What to do - Copy the lines below that contain "logo".

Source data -
□ □ □

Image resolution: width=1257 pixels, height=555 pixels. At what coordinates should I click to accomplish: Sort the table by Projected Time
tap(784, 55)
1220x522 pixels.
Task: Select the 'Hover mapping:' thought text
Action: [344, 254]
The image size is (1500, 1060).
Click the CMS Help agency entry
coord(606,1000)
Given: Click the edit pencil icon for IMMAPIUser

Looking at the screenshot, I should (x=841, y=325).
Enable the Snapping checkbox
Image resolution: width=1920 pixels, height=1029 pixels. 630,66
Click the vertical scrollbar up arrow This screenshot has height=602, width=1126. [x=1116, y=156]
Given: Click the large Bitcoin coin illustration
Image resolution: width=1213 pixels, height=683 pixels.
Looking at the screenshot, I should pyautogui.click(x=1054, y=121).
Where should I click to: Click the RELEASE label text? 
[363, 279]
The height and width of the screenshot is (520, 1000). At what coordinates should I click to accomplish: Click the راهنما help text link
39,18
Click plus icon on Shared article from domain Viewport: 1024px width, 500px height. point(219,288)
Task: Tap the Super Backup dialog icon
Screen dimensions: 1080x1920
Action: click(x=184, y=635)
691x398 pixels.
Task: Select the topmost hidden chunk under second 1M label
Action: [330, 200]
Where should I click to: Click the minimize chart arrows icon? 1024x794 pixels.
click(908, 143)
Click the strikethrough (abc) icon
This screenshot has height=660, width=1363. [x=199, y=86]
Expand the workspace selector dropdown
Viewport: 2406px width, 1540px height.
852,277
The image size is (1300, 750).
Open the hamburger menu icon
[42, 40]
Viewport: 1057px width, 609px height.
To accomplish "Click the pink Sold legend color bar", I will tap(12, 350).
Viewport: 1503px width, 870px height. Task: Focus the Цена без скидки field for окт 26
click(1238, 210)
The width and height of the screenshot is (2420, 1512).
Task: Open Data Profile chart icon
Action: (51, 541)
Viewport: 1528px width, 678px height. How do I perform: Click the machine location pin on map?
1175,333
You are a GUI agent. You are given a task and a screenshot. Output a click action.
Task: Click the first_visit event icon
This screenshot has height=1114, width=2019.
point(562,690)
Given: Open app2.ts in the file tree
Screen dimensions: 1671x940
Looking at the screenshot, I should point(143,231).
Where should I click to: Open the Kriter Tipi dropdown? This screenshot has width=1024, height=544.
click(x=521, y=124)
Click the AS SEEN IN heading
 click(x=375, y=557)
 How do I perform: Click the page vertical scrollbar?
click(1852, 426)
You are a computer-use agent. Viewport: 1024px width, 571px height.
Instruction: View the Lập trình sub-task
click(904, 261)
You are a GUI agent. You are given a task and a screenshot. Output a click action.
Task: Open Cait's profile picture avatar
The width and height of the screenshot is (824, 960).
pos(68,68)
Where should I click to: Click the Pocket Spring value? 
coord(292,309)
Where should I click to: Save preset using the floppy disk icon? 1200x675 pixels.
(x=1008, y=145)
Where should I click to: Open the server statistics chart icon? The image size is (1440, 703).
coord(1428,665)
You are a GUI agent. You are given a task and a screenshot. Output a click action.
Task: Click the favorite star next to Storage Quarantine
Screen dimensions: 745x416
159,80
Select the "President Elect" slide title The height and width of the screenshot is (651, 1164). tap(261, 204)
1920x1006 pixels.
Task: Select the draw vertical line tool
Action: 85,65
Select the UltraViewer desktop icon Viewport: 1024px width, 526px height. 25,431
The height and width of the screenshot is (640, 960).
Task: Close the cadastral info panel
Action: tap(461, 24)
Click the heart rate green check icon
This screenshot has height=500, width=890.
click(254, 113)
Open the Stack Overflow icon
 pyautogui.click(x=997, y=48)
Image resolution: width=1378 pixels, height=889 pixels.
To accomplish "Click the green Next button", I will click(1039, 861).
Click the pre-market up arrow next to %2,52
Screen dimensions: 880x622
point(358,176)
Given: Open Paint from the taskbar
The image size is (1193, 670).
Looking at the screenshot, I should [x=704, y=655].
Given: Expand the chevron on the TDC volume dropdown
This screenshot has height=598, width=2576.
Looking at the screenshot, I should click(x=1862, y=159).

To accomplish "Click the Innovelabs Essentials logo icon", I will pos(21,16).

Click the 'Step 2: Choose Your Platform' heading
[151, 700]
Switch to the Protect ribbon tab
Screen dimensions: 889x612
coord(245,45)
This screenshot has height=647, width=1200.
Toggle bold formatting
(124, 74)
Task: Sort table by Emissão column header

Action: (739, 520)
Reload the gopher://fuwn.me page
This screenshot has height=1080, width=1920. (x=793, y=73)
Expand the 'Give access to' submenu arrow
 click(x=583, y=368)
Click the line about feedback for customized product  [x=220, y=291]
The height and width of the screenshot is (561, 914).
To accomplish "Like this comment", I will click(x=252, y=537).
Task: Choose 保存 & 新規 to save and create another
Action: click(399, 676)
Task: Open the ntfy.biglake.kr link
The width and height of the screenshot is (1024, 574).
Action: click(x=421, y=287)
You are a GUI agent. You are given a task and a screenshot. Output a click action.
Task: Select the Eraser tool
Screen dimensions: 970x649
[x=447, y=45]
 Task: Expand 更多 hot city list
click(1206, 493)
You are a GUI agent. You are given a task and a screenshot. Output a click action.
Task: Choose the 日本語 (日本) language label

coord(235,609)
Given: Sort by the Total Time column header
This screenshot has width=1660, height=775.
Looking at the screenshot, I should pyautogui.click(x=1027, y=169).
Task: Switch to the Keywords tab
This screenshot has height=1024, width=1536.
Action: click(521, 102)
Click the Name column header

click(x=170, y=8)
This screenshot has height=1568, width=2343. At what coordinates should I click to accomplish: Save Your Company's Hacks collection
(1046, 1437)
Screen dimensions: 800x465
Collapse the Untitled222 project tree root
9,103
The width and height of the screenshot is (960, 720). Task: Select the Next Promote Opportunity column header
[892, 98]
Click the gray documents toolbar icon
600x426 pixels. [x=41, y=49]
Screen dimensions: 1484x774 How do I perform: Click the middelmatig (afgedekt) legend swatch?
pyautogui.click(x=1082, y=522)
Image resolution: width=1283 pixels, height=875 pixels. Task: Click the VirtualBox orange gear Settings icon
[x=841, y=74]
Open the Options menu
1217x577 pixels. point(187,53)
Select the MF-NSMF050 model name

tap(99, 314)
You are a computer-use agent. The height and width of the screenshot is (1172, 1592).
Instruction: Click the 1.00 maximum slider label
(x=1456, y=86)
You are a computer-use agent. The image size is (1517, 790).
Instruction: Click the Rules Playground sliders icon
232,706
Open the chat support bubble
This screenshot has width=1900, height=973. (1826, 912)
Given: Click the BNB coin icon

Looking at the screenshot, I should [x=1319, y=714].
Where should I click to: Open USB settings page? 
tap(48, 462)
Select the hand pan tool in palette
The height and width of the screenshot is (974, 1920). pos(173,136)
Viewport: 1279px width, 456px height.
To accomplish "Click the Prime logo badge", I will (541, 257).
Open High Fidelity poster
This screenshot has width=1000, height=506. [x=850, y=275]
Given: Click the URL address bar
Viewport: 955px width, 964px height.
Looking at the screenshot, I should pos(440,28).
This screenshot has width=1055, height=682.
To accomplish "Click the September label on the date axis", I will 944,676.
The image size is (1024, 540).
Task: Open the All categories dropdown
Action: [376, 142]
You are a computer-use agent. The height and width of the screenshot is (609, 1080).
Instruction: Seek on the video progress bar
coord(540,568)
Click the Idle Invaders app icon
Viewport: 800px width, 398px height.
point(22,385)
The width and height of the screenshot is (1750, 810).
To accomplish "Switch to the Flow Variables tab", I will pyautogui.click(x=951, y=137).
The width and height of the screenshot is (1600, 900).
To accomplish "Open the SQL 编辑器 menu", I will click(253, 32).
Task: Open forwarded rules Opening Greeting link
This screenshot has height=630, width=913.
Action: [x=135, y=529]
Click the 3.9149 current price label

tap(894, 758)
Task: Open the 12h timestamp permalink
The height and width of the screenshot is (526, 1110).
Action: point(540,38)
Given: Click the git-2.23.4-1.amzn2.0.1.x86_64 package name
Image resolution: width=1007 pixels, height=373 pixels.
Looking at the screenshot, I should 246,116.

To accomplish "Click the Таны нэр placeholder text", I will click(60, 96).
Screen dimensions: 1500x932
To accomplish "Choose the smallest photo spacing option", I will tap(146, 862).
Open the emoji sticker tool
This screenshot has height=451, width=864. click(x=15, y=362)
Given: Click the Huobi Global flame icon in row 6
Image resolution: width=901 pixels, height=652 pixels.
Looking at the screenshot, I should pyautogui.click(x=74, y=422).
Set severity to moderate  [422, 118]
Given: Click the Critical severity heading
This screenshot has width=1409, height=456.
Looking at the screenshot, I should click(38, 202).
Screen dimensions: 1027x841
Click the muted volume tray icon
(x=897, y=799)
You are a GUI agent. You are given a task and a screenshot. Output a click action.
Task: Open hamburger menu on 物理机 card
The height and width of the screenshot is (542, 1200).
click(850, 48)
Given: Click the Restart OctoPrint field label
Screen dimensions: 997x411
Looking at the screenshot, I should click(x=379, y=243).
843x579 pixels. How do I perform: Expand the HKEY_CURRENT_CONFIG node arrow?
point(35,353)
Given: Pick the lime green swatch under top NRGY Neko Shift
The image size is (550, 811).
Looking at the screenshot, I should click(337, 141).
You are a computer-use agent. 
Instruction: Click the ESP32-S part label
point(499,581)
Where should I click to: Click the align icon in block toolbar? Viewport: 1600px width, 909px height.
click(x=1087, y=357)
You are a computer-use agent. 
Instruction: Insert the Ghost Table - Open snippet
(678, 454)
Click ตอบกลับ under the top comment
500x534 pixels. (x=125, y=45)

□ □ □

Answer -
To accomplish "Click the Innovelabs Essentials logo icon", I will pos(21,16).
To accomplish "Click the Prime logo badge", I will (541, 257).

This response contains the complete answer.